His references to nature are less remarkable for description or photographic details than for suggestiveness and diffused charm, such as we find in these lines:—

"…the sails made on
A pleasant noise till noon,
A noise like of a hidden brook
In the leafy month of June,
That to the sleeping woods all night
Singeth a quiet tune."

Wordsworth wrote few poems simpler than The Ancient Mariner. A stanza like this seems almost as simple as breathing:—

"The moving moon went up the sky,
And nowhere did abide;
Softly she was going up,
And a star or two beside."

Prose.—Coleridge's prose, which is almost all critical or philosophical, left its influence on the thought of the nineteenth century. When he was a young man, he went to Germany and studied philosophy with a continued vigor unusual for him. He became an idealist and used the idealistic teachings of the German metaphysicians to combat the utilitarian and sense-bound philosophy of Bentham, Malthus, and Mill. We pass by Coleridge's Aids to Reflection (1825), the weightiest of his metaphysical productions, to consider those works which possess a more vital interest for the student of literature.

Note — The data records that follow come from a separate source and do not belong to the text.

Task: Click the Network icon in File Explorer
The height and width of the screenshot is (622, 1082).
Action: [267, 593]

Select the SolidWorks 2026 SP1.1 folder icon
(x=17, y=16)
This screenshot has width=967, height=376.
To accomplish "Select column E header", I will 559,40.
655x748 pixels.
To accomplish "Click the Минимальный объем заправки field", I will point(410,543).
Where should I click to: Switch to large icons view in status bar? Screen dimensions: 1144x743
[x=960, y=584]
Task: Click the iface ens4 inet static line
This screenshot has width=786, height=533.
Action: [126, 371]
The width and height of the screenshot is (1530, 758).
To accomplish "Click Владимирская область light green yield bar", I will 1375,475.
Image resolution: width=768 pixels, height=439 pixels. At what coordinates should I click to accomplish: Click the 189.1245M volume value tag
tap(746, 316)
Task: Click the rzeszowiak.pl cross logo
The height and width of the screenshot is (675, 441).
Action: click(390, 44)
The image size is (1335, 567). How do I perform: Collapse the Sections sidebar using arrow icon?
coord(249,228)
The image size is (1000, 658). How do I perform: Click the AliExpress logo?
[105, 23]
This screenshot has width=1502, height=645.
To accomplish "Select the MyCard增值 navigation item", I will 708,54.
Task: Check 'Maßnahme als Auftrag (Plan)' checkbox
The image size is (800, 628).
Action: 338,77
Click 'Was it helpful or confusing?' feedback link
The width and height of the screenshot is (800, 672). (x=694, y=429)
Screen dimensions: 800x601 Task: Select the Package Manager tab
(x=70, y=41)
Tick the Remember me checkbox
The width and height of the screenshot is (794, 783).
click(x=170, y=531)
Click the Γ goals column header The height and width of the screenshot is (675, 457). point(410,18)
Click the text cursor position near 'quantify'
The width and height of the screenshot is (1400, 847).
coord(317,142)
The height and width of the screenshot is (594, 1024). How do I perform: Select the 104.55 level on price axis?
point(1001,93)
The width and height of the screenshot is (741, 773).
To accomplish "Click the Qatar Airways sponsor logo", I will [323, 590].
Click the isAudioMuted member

[Illustration: COLERIDGE AS A YOUNG MAN. From a sketch made in
Germany
.]

His Lectures on Shakespeare, delivered in 1811, contained epoch-making Shakespearean criticism. We are told that every drawing-room in London discussed them. His greatest work on criticism is entitled Biographia Literaria (2 Vols., 1817). There are parts of it which no careful student of the development of modern criticism can afford to leave unread. The central point of this work is the exposition of his theory of the romantic school of poetry. He thus gives his own aim and that of Wordsworth in the composition of the volume of poems, known as Lyrical Ballads:—

"…it was agreed that my endeavors should be directed to persons and characters supernatural, or at least romantic; yet so as to transfer from our inward nature a human interest and a semblance of truth sufficient to procure for these shadows of imagination that willing suspension of disbelief for the moment, which constitutes poetic faith.